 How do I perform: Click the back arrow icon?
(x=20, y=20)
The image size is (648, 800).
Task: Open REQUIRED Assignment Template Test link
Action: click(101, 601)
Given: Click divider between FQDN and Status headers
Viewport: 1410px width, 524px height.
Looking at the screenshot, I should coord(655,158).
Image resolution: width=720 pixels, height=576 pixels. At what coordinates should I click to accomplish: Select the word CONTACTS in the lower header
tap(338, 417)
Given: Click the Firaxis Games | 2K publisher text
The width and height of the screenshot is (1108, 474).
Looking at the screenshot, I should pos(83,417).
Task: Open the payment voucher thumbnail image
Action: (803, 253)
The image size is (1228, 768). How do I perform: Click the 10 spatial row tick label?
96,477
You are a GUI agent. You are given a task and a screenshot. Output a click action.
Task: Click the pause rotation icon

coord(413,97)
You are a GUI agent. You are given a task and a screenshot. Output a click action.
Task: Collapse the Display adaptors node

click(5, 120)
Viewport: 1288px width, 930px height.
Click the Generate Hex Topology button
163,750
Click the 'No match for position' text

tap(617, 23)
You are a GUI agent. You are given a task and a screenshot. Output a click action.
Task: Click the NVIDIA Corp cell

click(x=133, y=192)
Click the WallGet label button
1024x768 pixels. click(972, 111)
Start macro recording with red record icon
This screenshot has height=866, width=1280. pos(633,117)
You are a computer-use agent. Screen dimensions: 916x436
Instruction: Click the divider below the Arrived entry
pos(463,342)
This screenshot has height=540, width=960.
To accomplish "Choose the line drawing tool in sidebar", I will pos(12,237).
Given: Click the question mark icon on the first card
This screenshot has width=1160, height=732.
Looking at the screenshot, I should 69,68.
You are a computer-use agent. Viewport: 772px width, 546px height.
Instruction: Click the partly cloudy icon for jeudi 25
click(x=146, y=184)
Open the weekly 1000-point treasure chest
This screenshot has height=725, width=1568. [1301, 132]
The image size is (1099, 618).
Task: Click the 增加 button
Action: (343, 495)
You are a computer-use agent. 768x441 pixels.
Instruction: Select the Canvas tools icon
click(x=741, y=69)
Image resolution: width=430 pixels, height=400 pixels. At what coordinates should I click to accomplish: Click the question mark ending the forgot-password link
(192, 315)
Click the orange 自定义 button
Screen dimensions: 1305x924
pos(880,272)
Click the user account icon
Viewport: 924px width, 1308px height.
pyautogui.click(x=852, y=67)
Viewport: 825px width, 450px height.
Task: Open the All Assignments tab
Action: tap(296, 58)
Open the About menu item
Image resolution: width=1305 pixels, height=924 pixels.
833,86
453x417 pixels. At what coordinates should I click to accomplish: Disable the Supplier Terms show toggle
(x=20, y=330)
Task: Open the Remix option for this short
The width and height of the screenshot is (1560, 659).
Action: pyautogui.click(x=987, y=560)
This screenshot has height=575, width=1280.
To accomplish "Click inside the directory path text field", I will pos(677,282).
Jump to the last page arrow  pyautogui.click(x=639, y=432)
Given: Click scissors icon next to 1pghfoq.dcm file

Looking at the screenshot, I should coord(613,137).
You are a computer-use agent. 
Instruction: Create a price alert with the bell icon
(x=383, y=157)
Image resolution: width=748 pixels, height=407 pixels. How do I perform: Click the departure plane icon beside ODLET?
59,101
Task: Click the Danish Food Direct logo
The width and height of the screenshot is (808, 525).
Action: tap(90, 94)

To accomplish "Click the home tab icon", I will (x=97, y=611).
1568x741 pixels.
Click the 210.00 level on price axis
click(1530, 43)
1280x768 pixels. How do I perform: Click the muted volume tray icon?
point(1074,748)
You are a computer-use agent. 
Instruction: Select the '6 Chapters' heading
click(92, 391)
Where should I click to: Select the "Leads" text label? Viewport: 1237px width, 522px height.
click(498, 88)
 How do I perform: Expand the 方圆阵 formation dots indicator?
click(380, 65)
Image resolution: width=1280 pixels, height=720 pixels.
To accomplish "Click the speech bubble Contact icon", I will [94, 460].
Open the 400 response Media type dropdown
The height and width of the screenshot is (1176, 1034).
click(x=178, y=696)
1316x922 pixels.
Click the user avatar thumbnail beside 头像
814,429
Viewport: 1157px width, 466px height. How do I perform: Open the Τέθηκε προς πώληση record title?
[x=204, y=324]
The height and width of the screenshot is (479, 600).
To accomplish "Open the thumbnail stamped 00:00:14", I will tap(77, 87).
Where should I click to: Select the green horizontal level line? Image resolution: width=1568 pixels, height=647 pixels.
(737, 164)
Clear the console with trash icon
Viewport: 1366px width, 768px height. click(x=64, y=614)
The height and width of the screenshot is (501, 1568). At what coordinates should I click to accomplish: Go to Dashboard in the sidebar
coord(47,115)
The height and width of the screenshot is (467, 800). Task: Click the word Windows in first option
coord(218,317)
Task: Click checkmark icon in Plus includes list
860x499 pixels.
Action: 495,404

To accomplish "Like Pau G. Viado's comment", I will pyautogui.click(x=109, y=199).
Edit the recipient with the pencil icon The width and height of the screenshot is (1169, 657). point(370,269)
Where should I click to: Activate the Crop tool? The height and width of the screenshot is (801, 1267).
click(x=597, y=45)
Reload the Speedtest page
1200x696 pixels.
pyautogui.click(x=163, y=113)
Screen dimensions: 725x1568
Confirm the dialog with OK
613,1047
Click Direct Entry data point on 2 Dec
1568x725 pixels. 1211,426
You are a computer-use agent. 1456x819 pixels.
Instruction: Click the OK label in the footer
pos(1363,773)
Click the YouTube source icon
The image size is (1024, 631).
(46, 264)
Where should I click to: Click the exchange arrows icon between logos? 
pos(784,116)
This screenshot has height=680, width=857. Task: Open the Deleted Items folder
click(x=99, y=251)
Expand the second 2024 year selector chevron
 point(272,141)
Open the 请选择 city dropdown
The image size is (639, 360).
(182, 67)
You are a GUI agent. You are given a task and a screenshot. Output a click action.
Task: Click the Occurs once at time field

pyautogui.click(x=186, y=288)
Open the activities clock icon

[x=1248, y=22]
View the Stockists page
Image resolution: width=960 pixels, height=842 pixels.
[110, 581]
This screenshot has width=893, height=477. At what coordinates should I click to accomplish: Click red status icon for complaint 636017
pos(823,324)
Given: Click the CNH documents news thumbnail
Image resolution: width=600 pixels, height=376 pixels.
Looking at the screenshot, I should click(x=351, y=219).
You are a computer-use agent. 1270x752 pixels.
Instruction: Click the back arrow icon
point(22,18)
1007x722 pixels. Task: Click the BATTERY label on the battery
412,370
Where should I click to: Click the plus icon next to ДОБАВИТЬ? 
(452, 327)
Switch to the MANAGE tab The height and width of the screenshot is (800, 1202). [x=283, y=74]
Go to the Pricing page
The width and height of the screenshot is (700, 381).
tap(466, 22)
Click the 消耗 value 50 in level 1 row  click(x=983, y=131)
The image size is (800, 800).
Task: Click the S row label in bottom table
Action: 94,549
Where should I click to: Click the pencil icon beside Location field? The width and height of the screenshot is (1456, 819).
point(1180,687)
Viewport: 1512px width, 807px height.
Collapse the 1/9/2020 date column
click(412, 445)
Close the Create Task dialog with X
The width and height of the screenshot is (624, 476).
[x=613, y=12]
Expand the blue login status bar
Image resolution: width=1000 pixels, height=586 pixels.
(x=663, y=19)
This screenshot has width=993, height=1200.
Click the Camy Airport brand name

- - - - - - -

§ INSTRUCTIONS TO FOLLOW
Reproduce the entire listing so that it matches the original in every line.

§ RESPONSE TO THE EXERCISE
 How do I perform: Click the back arrow icon?
(x=20, y=20)
The image size is (648, 800).
Task: Open REQUIRED Assignment Template Test link
Action: click(101, 601)
Given: Click divider between FQDN and Status headers
Viewport: 1410px width, 524px height.
Looking at the screenshot, I should coord(655,158).
Image resolution: width=720 pixels, height=576 pixels. At what coordinates should I click to accomplish: Select the word CONTACTS in the lower header
tap(338, 417)
Given: Click the Firaxis Games | 2K publisher text
The width and height of the screenshot is (1108, 474).
Looking at the screenshot, I should pos(83,417).
Task: Open the payment voucher thumbnail image
Action: (803, 253)
The image size is (1228, 768). How do I perform: Click the 10 spatial row tick label?
96,477
You are a GUI agent. You are given a task and a screenshot. Output a click action.
Task: Click the pause rotation icon

coord(413,97)
You are a GUI agent. You are given a task and a screenshot. Output a click action.
Task: Collapse the Display adaptors node

click(5, 120)
Viewport: 1288px width, 930px height.
Click the Generate Hex Topology button
163,750
Click the 'No match for position' text

tap(617, 23)
You are a GUI agent. You are given a task and a screenshot. Output a click action.
Task: Click the NVIDIA Corp cell

click(x=133, y=192)
Click the WallGet label button
1024x768 pixels. click(972, 111)
Start macro recording with red record icon
This screenshot has height=866, width=1280. pos(633,117)
You are a computer-use agent. Screen dimensions: 916x436
Instruction: Click the divider below the Arrived entry
pos(463,342)
This screenshot has height=540, width=960.
To accomplish "Choose the line drawing tool in sidebar", I will pos(12,237).
Given: Click the question mark icon on the first card
This screenshot has width=1160, height=732.
Looking at the screenshot, I should 69,68.
You are a computer-use agent. Viewport: 772px width, 546px height.
Instruction: Click the partly cloudy icon for jeudi 25
click(x=146, y=184)
Open the weekly 1000-point treasure chest
This screenshot has height=725, width=1568. [1301, 132]
The image size is (1099, 618).
Task: Click the 增加 button
Action: (343, 495)
You are a computer-use agent. 768x441 pixels.
Instruction: Select the Canvas tools icon
click(x=741, y=69)
Image resolution: width=430 pixels, height=400 pixels. At what coordinates should I click to accomplish: Click the question mark ending the forgot-password link
(192, 315)
Click the orange 自定义 button
Screen dimensions: 1305x924
pos(880,272)
Click the user account icon
Viewport: 924px width, 1308px height.
pyautogui.click(x=852, y=67)
Viewport: 825px width, 450px height.
Task: Open the All Assignments tab
Action: tap(296, 58)
Open the About menu item
Image resolution: width=1305 pixels, height=924 pixels.
833,86
453x417 pixels. At what coordinates should I click to accomplish: Disable the Supplier Terms show toggle
(x=20, y=330)
Task: Open the Remix option for this short
The width and height of the screenshot is (1560, 659).
Action: pyautogui.click(x=987, y=560)
This screenshot has height=575, width=1280.
To accomplish "Click inside the directory path text field", I will pos(677,282).
Jump to the last page arrow  pyautogui.click(x=639, y=432)
Given: Click scissors icon next to 1pghfoq.dcm file

Looking at the screenshot, I should coord(613,137).
You are a computer-use agent. 
Instruction: Create a price alert with the bell icon
(x=383, y=157)
Image resolution: width=748 pixels, height=407 pixels. How do I perform: Click the departure plane icon beside ODLET?
59,101
Task: Click the Danish Food Direct logo
The width and height of the screenshot is (808, 525).
Action: tap(90, 94)

To accomplish "Click the home tab icon", I will (x=97, y=611).
1568x741 pixels.
Click the 210.00 level on price axis
click(1530, 43)
1280x768 pixels. How do I perform: Click the muted volume tray icon?
point(1074,748)
You are a computer-use agent. 
Instruction: Select the '6 Chapters' heading
click(92, 391)
Where should I click to: Select the "Leads" text label? Viewport: 1237px width, 522px height.
click(498, 88)
 How do I perform: Expand the 方圆阵 formation dots indicator?
click(380, 65)
Image resolution: width=1280 pixels, height=720 pixels.
To accomplish "Click the speech bubble Contact icon", I will [94, 460].
Open the 400 response Media type dropdown
The height and width of the screenshot is (1176, 1034).
click(x=178, y=696)
1316x922 pixels.
Click the user avatar thumbnail beside 头像
814,429
Viewport: 1157px width, 466px height. How do I perform: Open the Τέθηκε προς πώληση record title?
[x=204, y=324]
The height and width of the screenshot is (479, 600).
To accomplish "Open the thumbnail stamped 00:00:14", I will tap(77, 87).
Where should I click to: Select the green horizontal level line? Image resolution: width=1568 pixels, height=647 pixels.
(737, 164)
Clear the console with trash icon
Viewport: 1366px width, 768px height. click(x=64, y=614)
The height and width of the screenshot is (501, 1568). At what coordinates should I click to accomplish: Go to Dashboard in the sidebar
coord(47,115)
The height and width of the screenshot is (467, 800). Task: Click the word Windows in first option
coord(218,317)
Task: Click checkmark icon in Plus includes list
860x499 pixels.
Action: 495,404

To accomplish "Like Pau G. Viado's comment", I will pyautogui.click(x=109, y=199).
Edit the recipient with the pencil icon The width and height of the screenshot is (1169, 657). point(370,269)
Where should I click to: Activate the Crop tool? The height and width of the screenshot is (801, 1267).
click(x=597, y=45)
Reload the Speedtest page
1200x696 pixels.
pyautogui.click(x=163, y=113)
Screen dimensions: 725x1568
Confirm the dialog with OK
613,1047
Click Direct Entry data point on 2 Dec
1568x725 pixels. 1211,426
You are a computer-use agent. 1456x819 pixels.
Instruction: Click the OK label in the footer
pos(1363,773)
Click the YouTube source icon
The image size is (1024, 631).
(46, 264)
Where should I click to: Click the exchange arrows icon between logos? 
pos(784,116)
This screenshot has height=680, width=857. Task: Open the Deleted Items folder
click(x=99, y=251)
Expand the second 2024 year selector chevron
 point(272,141)
Open the 请选择 city dropdown
The image size is (639, 360).
(182, 67)
You are a GUI agent. You are given a task and a screenshot. Output a click action.
Task: Click the Occurs once at time field

pyautogui.click(x=186, y=288)
Open the activities clock icon

[x=1248, y=22]
View the Stockists page
Image resolution: width=960 pixels, height=842 pixels.
[110, 581]
This screenshot has width=893, height=477. At what coordinates should I click to accomplish: Click red status icon for complaint 636017
pos(823,324)
Given: Click the CNH documents news thumbnail
Image resolution: width=600 pixels, height=376 pixels.
Looking at the screenshot, I should click(x=351, y=219).
You are a computer-use agent. 1270x752 pixels.
Instruction: Click the back arrow icon
point(22,18)
1007x722 pixels. Task: Click the BATTERY label on the battery
412,370
Where should I click to: Click the plus icon next to ДОБАВИТЬ? 
(452, 327)
Switch to the MANAGE tab The height and width of the screenshot is (800, 1202). [x=283, y=74]
Go to the Pricing page
The width and height of the screenshot is (700, 381).
tap(466, 22)
Click the 消耗 value 50 in level 1 row  click(x=983, y=131)
The image size is (800, 800).
Task: Click the S row label in bottom table
Action: 94,549
Where should I click to: Click the pencil icon beside Location field? The width and height of the screenshot is (1456, 819).
point(1180,687)
Viewport: 1512px width, 807px height.
Collapse the 1/9/2020 date column
click(412, 445)
Close the Create Task dialog with X
The width and height of the screenshot is (624, 476).
[x=613, y=12]
Expand the blue login status bar
Image resolution: width=1000 pixels, height=586 pixels.
(x=663, y=19)
This screenshot has width=993, height=1200.
Click the Camy Airport brand name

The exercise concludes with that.